## Exercise goal
Find the line with "Task: Switch to the Mobil tab" in the records below, then please transcribe it and every later line exactly, omitting the pictures and adding nothing.

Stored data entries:
========================================================================

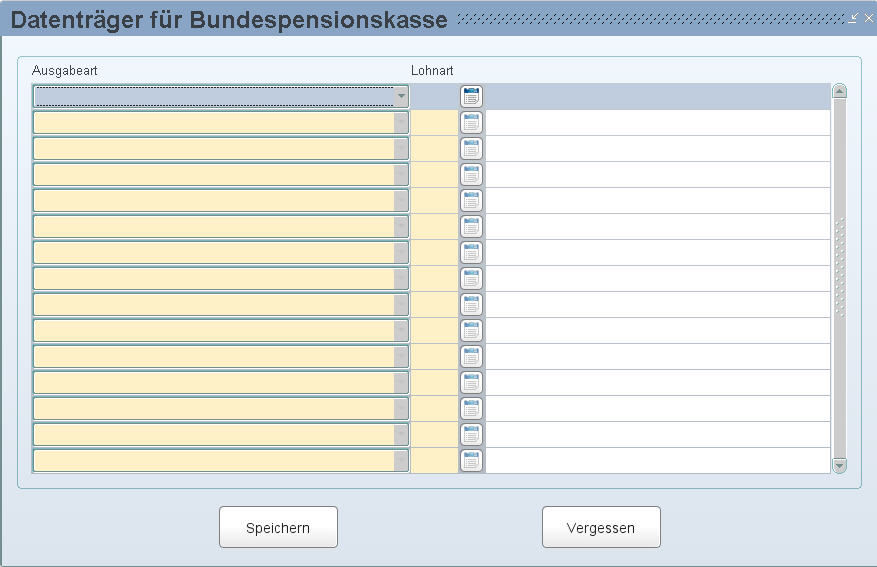
Task: Click the Speichern button
Action: pos(279,527)
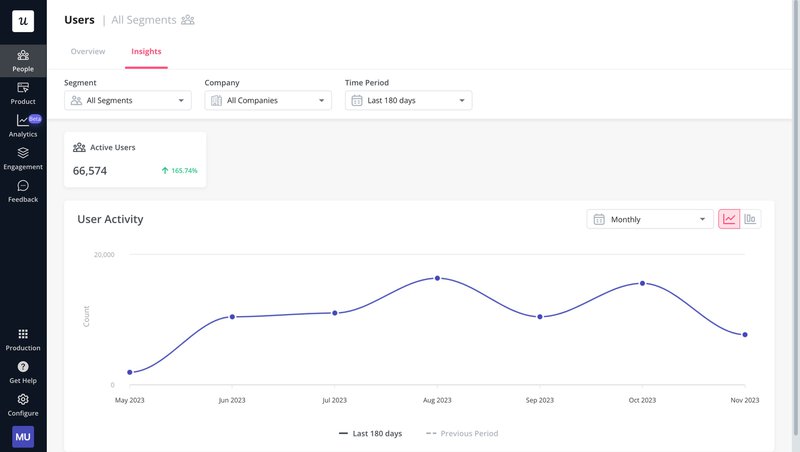Switch to the Overview tab
Image resolution: width=800 pixels, height=452 pixels.
(88, 51)
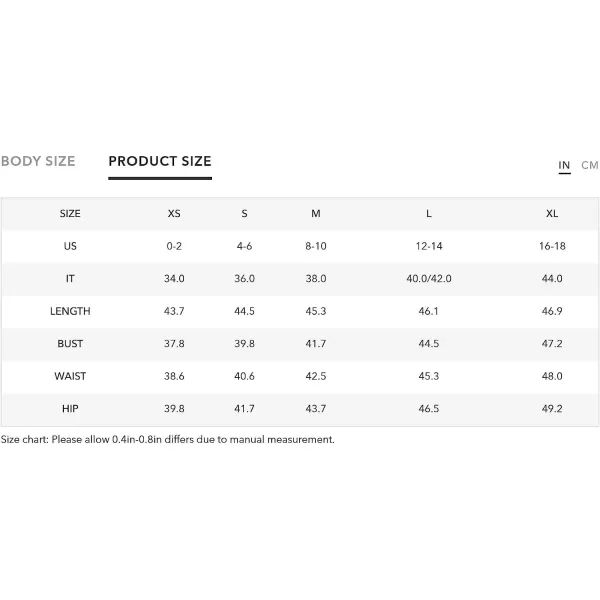Select the 40.0/42.0 IT size cell

[x=429, y=279]
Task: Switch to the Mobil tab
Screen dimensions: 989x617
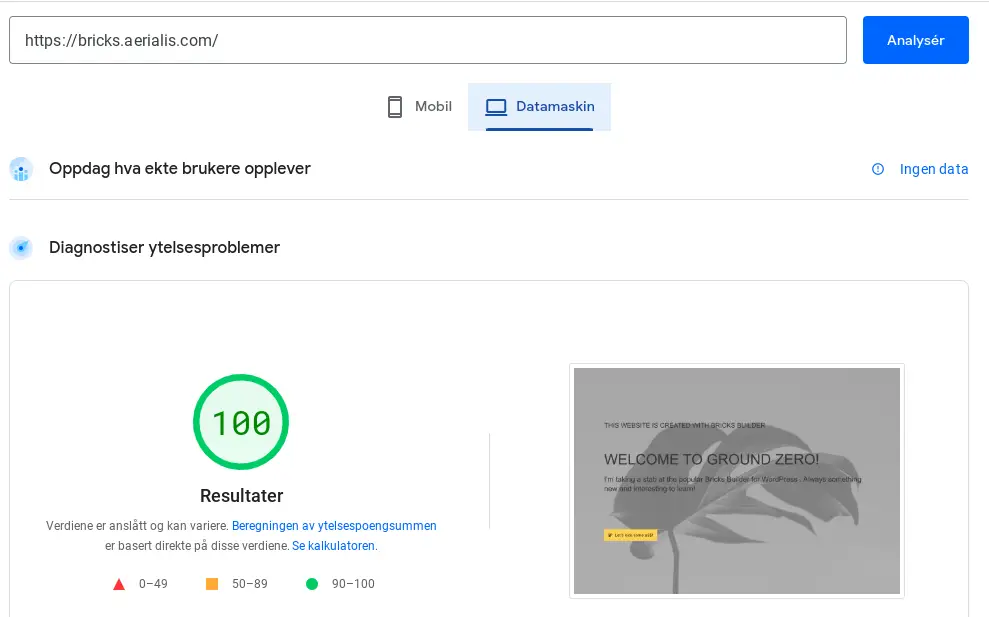Action: pos(420,107)
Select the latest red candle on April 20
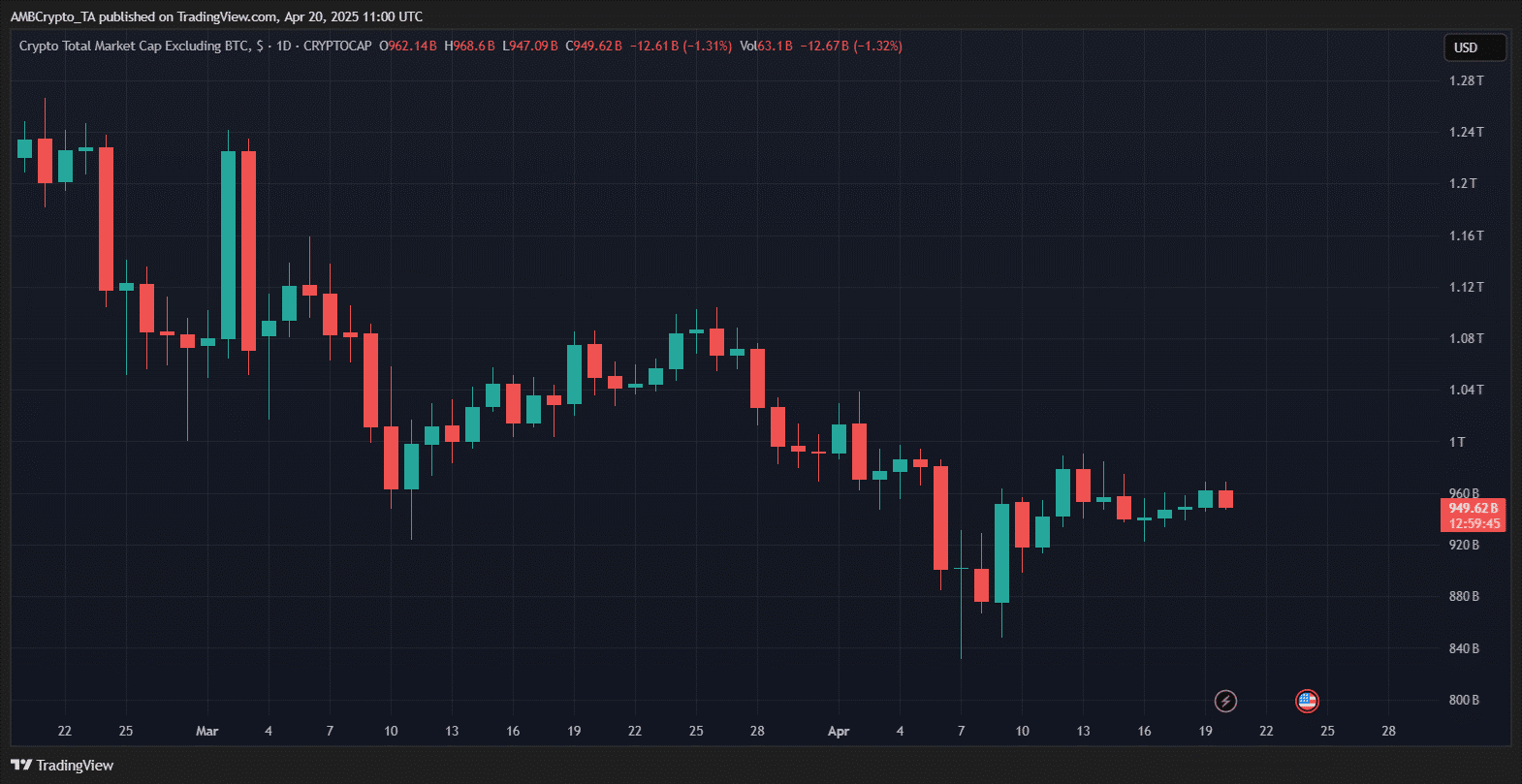This screenshot has width=1522, height=784. (x=1225, y=498)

========================================================================

## Response area
Task: Switch to the Mobil tab
Screen dimensions: 989x617
Action: pos(420,107)
Select the latest red candle on April 20
This screenshot has width=1522, height=784. (x=1225, y=498)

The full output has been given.